INPUT MATERIAL:
---+---

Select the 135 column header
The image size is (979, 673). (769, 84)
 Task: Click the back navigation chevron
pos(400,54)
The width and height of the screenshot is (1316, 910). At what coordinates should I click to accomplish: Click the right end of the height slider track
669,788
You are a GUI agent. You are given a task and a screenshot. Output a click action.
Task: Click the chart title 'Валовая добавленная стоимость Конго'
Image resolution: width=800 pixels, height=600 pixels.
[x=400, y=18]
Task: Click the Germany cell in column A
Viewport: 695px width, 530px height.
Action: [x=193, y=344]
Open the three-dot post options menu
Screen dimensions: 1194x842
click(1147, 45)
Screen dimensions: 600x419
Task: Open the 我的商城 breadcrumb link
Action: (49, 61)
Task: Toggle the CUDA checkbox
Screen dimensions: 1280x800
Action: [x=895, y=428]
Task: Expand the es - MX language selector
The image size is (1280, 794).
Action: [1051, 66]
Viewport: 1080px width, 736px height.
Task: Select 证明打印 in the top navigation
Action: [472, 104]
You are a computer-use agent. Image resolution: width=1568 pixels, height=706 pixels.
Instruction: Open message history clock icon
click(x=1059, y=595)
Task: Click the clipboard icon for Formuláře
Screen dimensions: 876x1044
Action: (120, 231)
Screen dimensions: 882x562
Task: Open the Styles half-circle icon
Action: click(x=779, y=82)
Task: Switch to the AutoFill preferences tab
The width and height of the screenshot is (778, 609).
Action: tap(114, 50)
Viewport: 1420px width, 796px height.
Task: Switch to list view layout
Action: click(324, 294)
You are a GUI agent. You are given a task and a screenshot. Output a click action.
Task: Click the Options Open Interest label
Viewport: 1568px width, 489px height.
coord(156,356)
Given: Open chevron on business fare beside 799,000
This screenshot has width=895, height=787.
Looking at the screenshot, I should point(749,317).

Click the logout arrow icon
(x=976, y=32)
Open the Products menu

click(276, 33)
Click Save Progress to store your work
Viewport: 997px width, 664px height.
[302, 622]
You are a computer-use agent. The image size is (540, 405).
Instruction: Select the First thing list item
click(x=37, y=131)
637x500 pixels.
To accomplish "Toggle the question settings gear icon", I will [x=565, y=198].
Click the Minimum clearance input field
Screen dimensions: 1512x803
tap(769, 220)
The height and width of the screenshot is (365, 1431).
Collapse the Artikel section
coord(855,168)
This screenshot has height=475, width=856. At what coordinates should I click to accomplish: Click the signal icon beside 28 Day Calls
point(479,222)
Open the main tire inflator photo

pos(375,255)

---+---

TASK TO COMPLETE: Search the entries above for the word "Toggle", and copy every line where it occurs.

TASK ANSWER:
Task: Toggle the CUDA checkbox
To accomplish "Toggle the question settings gear icon", I will [x=565, y=198].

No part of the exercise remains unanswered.